In a transitioning period of foreign relations, the international rules-based order—a system that Canada helped create and sustain—is being tested and rearranged to reflect the growing shifts in power politics, strategic competition, and coalition building. Best captured by China’s ever-growing presence in the Indo-Pacific and struggle for Taiwan; the US and Great Britain undermining France’s, a fellow NATO ally, submarine deal with Australia to establish an Anglosphere security pact known as AUKUS; and Russia’s re-assertive behavior and militaristic stance towards Ukraine and Eastern Europe, it is time for Canada and its government to develop a national defense and security strategy that can protect, advance and attain its national interests. Canada’s only national strategy, Securing an Open Society: Canada’s National Security Policy, from 2004 can no longer be relied upon as an established and tested framework for security and defense planning in lieu of the current geopolitical environment. 

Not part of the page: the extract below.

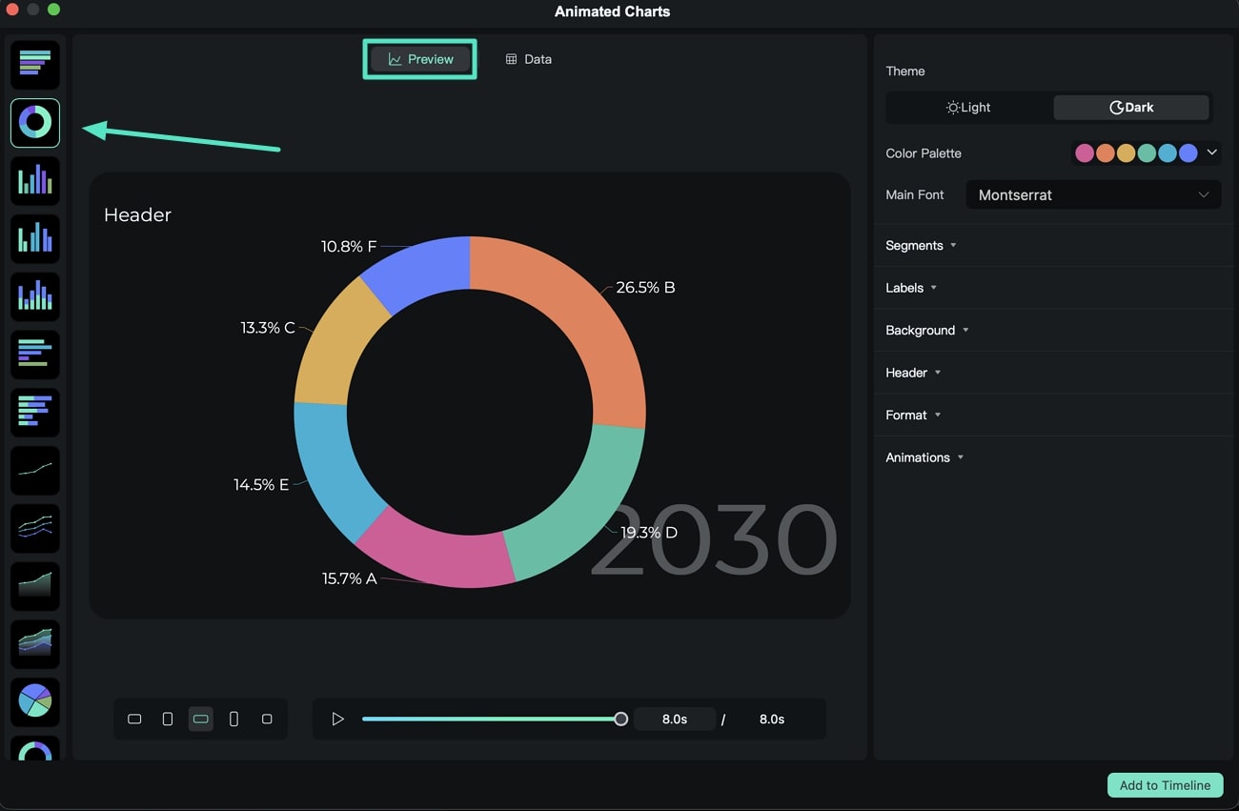Viewport: 1239px width, 811px height.
Task: Select the area chart template
Action: click(x=34, y=586)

As the second installment of a three-part analysis on Canadian foreign policy, this article pushes the boundaries of contemporary Canadian foreign policy thinking to demonstrate the need for a new national strategy. It will also bring forward updated aspects of middle power-hood that can contribute to pragmatic and rational planning for how Canada can protect, advance, and attain its national interests in areas of security and defense

What is a Middle Power?

To develop a new national defense and security strategy, Canadian governmental and departmental planning analysts, officers and leaders need to revise their concept of what Canada is and is not within a regional and global context of a multipolar rules-based order. The first area that needs updating is Canada’s status as a middle power. 

As we understand them today, middle powers were created in the aftermath of World War II and against the backdrop of the Cold War’s bipolarity. Since the early 1970’s academic scholars and professional policy experts—ranging from Carsten Holbraad, Robert Cox, Andrew Cooper, and Roland Paris—have arrived at a consensus that there are specific traits that a middle power needs to exhibit. These middle power traits vary, but they tend to follow the same line of theoretical thinking detailing the need for a middle power to have ‘middle-range’ geographical, positional, and behavioral attributes and capabilities. 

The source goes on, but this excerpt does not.